Una specie indicatrice dello stato dell'ecosistema

Per le sue esigenze ecologiche, il licaone richiede vasti territori, prede abbondanti e habitat poco frammentati. Per questo la presenza di branchi sani è considerata un segnale di buona salute dell'ambiente, mentre il loro declino spesso anticipa problemi più ampi, come la riduzione delle prede, la frammentazione del territorio o la pressione antropica. Il licaone funziona dunque come specie sentinella: monitorarne le popolazioni significa misurare indirettamente l'integrità di interi ecosistemi.

Stato di conservazione nel 2026

La Lista Rossa IUCN classifica il licaone come specie in pericolo (Endangered), con una popolazione in continuo declino. Le stime indicano circa 6.600 esemplari adulti, di cui solo intorno ai 1.400 sessualmente maturi, distribuiti in una quarantina di sottopopolazioni spesso isolate tra loro. La specie sopravvive oggi in una frazione molto ridotta dell'areale storico, stimata attorno all'8,5% della distribuzione originaria nell'Africa subsahariana.

Le principali minacce sono la perdita e la frammentazione dell'habitat, il conflitto con l'allevamento e l'uomo, la riduzione delle prede selvatiche e le malattie trasmesse dai cani domestici, in particolare la rabbia e il cimurro, che possono decimare un intero branco. Non mancano tuttavia segnali di interesse: in Uganda, dopo circa quarant'anni di assenza, sono stati documentati nuovi avvistamenti della specie, a conferma di come la protezione degli habitat e dei corridoi ecologici possa favorirne il ritorno. La conservazione del licaone, per la sua funzione regolatrice, coincide con la tutela dell'equilibrio complessivo degli ecosistemi africani.

Domande frequenti

Perché il cane selvatico africano è importante per l'ecosistema?

Perché regola le popolazioni di erbivori, evita il sovrappascolo, rimuove gli animali malati o deboli favorendo la salute delle mandrie e fornisce carcasse a numerosi spazzini. La sua presenza è inoltre un indicatore della buona salute dell'ambiente.

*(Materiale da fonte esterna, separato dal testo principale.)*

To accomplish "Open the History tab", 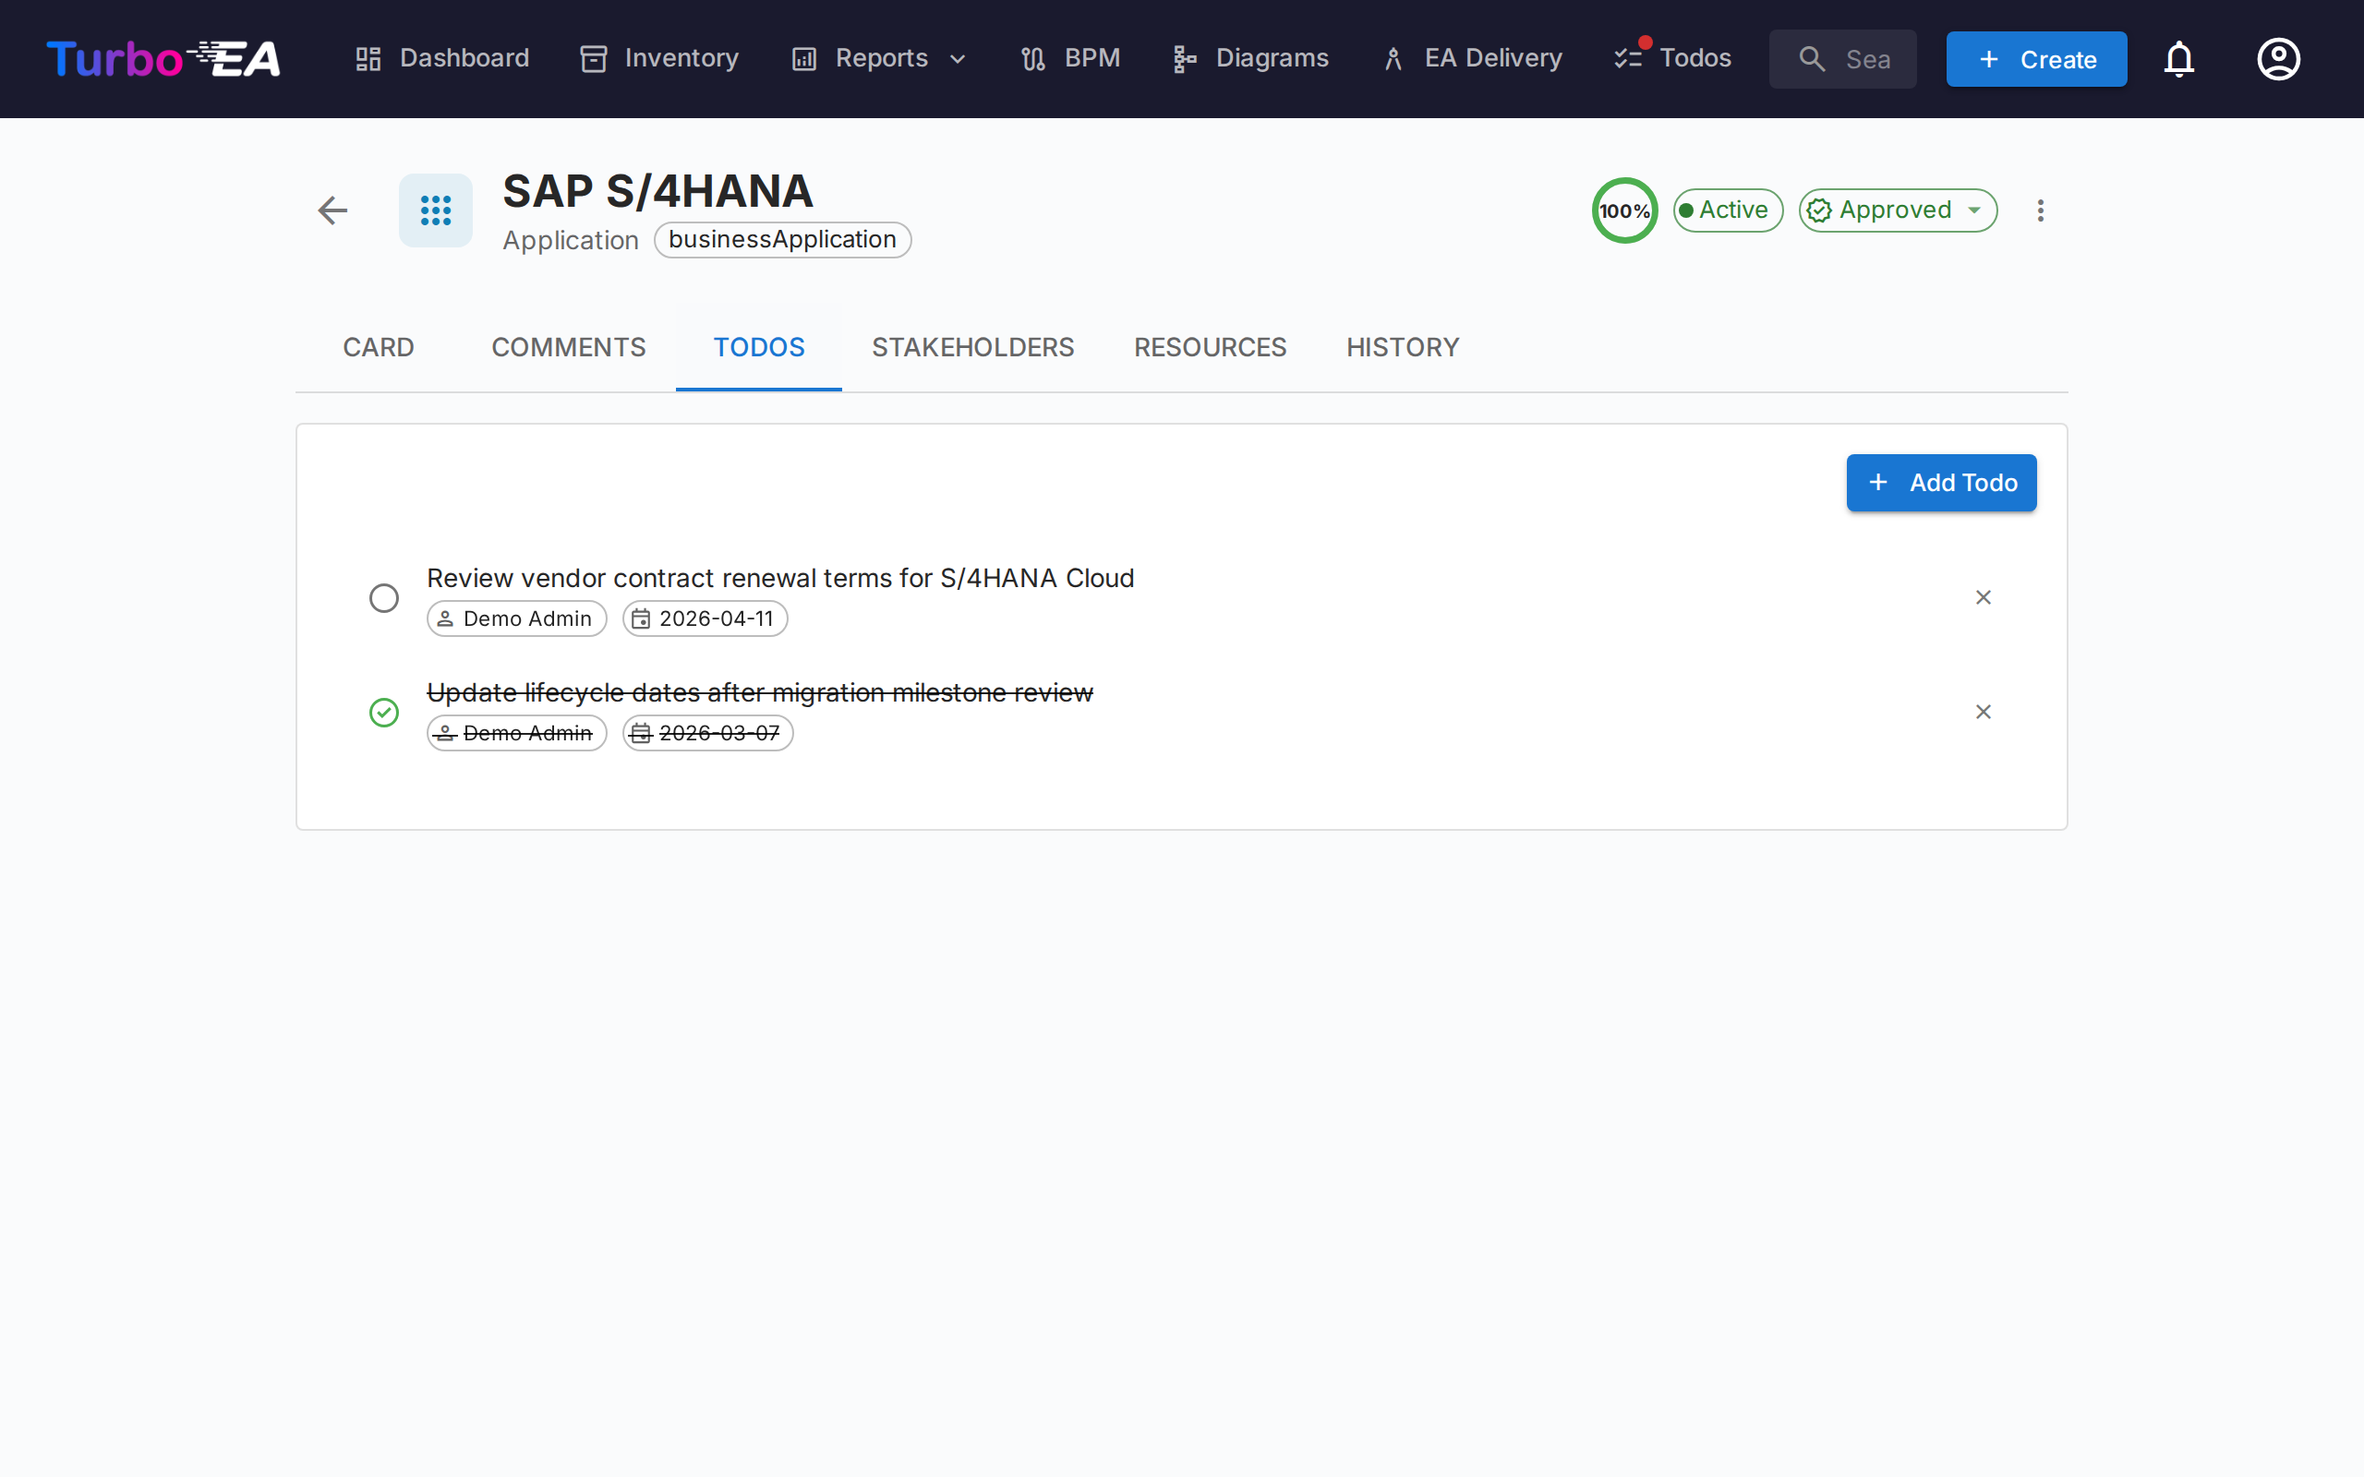I will click(x=1402, y=347).
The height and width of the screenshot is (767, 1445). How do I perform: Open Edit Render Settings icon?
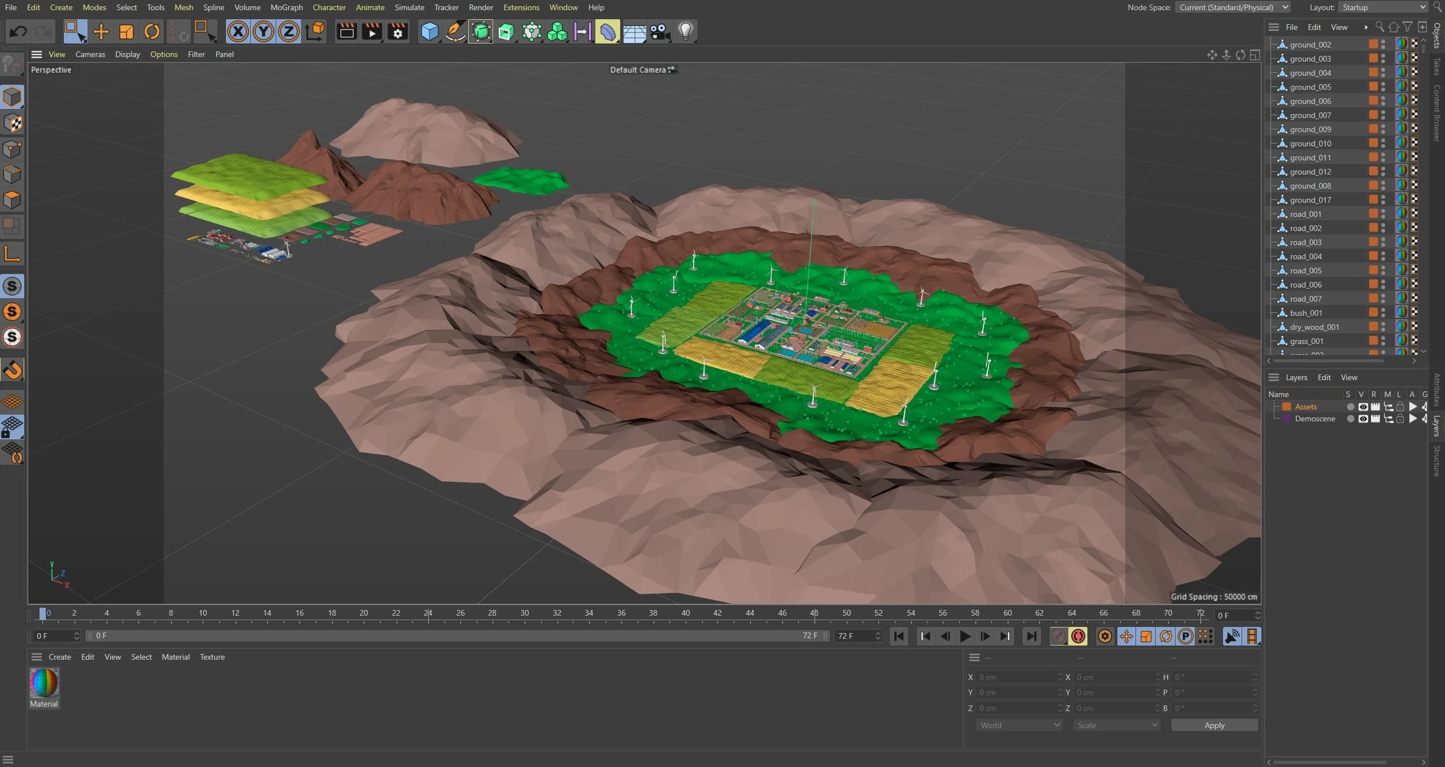coord(398,32)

Quanti licaoni esistono nel 2026?

Si stimano circa 6.600 esemplari adulti, di cui solo intorno a 1.400 sessualmente maturi, distribuiti in circa 39 sottopopolazioni frammentate. La IUCN classifica la specie come "in pericolo", con popolazione in declino.

Cosa mangia il cane selvatico africano?

Si nutre soprattutto di ungulati di taglia medio-piccola come impala, gazzelle, kudu e antilopi giovani, cacciati in branco grazie alla cooperazione e alla resistenza nell'inseguimento, con tassi di successo che possono raggiungere l'80%.

Quali sono le principali minacce per il licaone?

La perdita e frammentazione dell'habitat, il conflitto con l'allevamento, la riduzione delle prede selvatiche e le malattie trasmesse dai cani domestici, come rabbia e cimurro, che possono sterminare interi branchi.